Although these familial forms of the disease are relatively rare compared to the total number of people with PD, the identification of their genetic defects has provided tremendous contributions toward our understanding of the mechanisms that take place during the course of the disease.
In particular, the findings that Lewy bodies contain a ubiquitinated form of alpha-synuclein and that UCH-L1 and parkin both are involved in a specific protein degradation pathway have implicated abnormal protein degradation mediated in both familial and sporadic forms of PD (similar to other neurodegenerative disorders such as Alzheimer's disease).

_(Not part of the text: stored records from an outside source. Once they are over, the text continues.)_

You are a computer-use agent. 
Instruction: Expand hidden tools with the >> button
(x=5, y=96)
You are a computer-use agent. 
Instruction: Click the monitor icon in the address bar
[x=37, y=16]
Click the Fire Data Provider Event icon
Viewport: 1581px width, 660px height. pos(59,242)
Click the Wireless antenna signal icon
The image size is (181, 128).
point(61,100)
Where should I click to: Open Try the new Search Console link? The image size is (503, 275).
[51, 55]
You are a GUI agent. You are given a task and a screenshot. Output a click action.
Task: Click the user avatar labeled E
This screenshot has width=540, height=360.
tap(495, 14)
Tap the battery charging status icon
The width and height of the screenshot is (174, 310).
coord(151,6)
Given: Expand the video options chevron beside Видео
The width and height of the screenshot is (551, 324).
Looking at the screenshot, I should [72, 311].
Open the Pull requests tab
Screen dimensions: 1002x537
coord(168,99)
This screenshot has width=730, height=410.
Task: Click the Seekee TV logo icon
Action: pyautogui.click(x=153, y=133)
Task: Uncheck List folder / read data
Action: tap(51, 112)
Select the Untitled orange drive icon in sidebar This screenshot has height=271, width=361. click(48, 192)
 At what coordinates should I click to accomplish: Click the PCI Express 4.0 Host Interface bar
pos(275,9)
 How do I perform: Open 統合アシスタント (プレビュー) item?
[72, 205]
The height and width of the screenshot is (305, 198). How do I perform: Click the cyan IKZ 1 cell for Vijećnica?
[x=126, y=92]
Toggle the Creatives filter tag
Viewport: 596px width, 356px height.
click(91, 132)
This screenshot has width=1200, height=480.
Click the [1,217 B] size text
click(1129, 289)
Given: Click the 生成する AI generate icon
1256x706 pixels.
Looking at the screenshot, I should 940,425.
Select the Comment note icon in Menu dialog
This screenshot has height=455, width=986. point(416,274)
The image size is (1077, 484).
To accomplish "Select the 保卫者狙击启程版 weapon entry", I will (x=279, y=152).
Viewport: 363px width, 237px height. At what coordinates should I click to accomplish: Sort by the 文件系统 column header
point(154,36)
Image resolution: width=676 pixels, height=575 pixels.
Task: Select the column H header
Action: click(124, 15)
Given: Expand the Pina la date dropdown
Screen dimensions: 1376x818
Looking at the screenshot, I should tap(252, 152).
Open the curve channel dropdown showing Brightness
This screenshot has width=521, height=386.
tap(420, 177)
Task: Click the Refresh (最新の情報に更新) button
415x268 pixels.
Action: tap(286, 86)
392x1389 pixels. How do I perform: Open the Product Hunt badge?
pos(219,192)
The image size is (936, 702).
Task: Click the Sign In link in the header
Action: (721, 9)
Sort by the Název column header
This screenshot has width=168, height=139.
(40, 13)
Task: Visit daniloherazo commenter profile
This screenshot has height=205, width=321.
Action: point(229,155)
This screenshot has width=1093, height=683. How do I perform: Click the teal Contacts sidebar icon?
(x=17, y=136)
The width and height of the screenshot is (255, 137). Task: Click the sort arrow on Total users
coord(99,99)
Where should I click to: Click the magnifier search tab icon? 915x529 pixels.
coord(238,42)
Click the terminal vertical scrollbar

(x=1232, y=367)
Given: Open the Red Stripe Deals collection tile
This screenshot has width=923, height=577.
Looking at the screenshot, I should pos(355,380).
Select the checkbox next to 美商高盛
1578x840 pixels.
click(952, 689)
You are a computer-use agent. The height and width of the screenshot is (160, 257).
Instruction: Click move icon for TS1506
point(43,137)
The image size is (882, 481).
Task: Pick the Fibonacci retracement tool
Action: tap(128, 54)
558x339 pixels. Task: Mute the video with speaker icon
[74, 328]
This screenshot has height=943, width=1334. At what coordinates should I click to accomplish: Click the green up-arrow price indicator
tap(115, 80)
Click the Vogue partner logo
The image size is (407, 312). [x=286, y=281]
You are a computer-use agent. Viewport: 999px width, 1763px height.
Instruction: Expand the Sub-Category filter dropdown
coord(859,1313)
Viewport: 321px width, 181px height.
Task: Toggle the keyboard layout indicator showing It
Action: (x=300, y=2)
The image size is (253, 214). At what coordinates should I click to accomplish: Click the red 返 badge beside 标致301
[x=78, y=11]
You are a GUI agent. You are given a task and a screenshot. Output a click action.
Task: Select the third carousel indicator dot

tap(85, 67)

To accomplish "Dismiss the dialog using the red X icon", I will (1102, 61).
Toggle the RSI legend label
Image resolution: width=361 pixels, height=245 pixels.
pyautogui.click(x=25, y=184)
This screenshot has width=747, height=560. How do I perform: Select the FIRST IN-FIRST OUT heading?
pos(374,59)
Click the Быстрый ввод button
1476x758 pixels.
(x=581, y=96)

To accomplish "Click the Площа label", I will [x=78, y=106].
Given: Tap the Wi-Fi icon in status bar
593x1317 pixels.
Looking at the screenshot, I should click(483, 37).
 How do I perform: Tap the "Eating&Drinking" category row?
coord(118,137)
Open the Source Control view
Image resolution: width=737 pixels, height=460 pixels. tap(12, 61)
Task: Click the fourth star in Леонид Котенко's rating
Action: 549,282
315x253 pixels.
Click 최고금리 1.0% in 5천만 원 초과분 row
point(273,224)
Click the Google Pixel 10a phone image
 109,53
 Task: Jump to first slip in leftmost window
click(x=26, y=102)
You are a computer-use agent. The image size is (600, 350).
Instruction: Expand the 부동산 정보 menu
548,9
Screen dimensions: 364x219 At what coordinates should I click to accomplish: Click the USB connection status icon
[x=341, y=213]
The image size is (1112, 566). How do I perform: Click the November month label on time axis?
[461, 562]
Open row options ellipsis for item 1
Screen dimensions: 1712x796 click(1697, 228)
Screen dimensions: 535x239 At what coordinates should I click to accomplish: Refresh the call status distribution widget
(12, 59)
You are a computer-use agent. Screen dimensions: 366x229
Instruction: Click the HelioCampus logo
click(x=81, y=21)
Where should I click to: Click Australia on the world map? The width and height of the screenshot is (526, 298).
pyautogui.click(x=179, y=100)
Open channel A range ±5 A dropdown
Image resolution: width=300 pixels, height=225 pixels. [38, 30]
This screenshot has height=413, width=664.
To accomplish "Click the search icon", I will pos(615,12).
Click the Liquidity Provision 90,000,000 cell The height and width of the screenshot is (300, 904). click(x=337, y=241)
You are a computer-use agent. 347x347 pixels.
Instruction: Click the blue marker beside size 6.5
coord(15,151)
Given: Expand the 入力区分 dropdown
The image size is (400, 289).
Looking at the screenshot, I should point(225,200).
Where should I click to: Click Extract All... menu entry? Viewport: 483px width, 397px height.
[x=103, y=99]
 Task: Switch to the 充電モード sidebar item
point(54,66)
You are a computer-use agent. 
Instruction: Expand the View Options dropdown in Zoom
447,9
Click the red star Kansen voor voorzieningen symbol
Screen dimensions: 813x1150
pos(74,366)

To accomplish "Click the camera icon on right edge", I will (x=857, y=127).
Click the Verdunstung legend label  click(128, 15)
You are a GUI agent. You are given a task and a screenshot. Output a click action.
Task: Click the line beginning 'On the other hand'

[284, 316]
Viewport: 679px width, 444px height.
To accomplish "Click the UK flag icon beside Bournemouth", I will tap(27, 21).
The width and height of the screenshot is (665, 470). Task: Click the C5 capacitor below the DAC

Finding additional genes that increase the risk for developing PD may strengthen the evidence of the involvement of this pathway in the pathogenesis of PD.
Researchers also have suggested the involvement of other biochemical pathways such as protection against oxidative stress in PD. Recently, we identified a new locus involved in autosomal recessive early-onset parkinsonism, PARK7, to a chromosome 1p36. We subsequently started working toward identifying the responsible gene and identified pathogenic mutations in the DJ-1 gene.
The function of DJ-1 is largely unknown but there are indications that it is involved in the cellular response to oxidative damage. Therefore, the aim of this project is to characterize the function of DJ-1 in detail and study how mutations in this gene can lead to Parkinson's disease. This research will possibly provide us with a new opening to develop more efficient therapies for the treatment of Parkinson's disease.